Beginning at the line containing "This screenshot has width=1210, height=649." in the material below and ending at the line containing "The width and height of the screenshot is (1185, 680).", return each line exactly and add nothing.

#### LISTED RECORDS
══════════════════════════════

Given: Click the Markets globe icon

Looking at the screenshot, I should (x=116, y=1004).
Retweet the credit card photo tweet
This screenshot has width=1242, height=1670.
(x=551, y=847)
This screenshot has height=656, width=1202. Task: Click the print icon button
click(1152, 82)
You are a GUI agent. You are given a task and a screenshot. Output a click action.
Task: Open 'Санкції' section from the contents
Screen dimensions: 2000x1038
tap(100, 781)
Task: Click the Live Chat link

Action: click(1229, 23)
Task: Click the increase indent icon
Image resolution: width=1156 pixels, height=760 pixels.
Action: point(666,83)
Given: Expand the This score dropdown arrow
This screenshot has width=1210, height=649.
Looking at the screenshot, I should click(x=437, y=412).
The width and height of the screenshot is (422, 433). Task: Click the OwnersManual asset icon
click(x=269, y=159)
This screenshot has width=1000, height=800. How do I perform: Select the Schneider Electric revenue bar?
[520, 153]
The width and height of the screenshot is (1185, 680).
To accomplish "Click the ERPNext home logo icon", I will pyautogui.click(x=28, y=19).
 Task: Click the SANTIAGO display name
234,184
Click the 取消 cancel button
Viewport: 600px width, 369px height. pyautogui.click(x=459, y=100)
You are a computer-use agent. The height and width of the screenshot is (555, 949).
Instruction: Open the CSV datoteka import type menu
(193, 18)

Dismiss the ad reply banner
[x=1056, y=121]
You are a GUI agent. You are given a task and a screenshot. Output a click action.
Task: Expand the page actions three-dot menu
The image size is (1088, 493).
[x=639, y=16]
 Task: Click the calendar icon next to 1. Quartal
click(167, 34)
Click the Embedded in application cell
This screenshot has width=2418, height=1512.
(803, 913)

══════════════════════════════

#### REPLY TO THE TASK
This screenshot has width=1210, height=649.
Looking at the screenshot, I should click(x=437, y=412).
The width and height of the screenshot is (422, 433). Task: Click the OwnersManual asset icon
click(x=269, y=159)
This screenshot has width=1000, height=800. How do I perform: Select the Schneider Electric revenue bar?
[520, 153]
The width and height of the screenshot is (1185, 680).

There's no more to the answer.